## INSTRUCTIONS TO FOLLOW
Exactly reproduce the lines from the line that has "The height and width of the screenshot is (850, 415)." down to the last line of the entries, inclusive.

[Saved data entries]
============================================================

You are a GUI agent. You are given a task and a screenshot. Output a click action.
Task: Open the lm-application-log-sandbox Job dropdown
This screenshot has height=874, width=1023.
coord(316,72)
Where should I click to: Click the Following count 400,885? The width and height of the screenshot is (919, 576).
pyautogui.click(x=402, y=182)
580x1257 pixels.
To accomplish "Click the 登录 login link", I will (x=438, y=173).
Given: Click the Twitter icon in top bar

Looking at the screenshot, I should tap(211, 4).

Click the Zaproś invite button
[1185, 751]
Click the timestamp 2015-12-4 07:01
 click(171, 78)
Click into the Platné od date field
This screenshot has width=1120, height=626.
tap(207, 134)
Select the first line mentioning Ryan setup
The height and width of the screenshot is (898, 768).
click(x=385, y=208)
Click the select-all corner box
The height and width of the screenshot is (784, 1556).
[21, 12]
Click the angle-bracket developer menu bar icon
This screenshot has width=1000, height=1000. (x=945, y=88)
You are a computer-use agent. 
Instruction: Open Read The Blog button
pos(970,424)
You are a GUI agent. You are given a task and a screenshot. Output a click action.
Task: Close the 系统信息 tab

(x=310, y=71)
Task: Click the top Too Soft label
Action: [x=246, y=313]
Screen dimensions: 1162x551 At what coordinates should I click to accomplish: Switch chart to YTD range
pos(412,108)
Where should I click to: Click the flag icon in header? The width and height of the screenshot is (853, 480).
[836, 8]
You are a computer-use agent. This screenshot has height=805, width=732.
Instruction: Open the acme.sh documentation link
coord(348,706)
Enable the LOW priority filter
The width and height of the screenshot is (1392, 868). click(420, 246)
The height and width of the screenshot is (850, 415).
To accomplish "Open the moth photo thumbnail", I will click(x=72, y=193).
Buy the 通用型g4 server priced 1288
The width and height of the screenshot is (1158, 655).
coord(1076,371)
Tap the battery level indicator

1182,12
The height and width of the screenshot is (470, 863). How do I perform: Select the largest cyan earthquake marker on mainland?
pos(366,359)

============================================================

## WRITTEN SOLUTION
The height and width of the screenshot is (850, 415).
To accomplish "Open the moth photo thumbnail", I will click(x=72, y=193).
Buy the 通用型g4 server priced 1288
The width and height of the screenshot is (1158, 655).
coord(1076,371)
Tap the battery level indicator

1182,12
The height and width of the screenshot is (470, 863). How do I perform: Select the largest cyan earthquake marker on mainland?
pos(366,359)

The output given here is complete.